* PROBLEM TO WORK ON *
Check each line of the listing for the word "emoji" and report the ones that have it.

* DATA FOR THIS TASK *
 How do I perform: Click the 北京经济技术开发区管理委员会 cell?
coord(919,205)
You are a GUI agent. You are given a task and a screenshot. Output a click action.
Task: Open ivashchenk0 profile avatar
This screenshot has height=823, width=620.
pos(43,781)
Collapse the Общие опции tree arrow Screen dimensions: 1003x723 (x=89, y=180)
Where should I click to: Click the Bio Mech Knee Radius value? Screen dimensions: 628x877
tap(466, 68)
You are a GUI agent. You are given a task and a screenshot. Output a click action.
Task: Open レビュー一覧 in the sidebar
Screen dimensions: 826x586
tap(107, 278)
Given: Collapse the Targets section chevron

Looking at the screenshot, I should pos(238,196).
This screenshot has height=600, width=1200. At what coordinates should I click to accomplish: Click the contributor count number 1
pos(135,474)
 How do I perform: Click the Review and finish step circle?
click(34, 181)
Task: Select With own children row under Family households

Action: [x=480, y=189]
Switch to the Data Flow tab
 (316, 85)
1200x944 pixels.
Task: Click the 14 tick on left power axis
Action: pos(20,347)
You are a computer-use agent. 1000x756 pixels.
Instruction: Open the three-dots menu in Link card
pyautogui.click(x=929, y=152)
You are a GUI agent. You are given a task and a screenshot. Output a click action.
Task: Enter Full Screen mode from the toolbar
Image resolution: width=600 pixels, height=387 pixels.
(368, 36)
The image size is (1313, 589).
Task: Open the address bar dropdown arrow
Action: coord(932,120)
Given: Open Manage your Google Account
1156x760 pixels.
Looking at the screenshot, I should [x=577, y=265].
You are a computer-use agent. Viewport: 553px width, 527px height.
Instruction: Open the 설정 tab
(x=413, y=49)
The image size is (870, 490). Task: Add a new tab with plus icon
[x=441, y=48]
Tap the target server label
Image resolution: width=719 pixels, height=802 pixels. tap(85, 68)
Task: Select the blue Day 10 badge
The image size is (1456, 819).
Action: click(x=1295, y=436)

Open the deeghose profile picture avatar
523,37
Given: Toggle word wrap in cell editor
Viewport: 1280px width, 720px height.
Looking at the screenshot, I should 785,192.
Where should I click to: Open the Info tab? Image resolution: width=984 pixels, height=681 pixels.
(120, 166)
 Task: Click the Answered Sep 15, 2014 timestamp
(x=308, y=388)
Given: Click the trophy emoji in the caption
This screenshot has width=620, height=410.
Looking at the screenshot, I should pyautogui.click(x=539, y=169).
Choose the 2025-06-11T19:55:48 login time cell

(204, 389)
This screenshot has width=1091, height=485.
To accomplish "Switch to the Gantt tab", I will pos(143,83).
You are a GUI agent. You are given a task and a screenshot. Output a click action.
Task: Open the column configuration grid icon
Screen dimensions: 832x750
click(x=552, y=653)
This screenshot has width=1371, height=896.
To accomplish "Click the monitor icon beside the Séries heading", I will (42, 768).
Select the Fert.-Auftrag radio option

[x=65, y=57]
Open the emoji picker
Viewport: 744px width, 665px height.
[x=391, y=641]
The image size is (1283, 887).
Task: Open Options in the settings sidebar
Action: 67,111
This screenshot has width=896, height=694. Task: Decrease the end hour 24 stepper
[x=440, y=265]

* RESPONSE TO THIS EXERCISE *
Given: Click the trophy emoji in the caption
Open the emoji picker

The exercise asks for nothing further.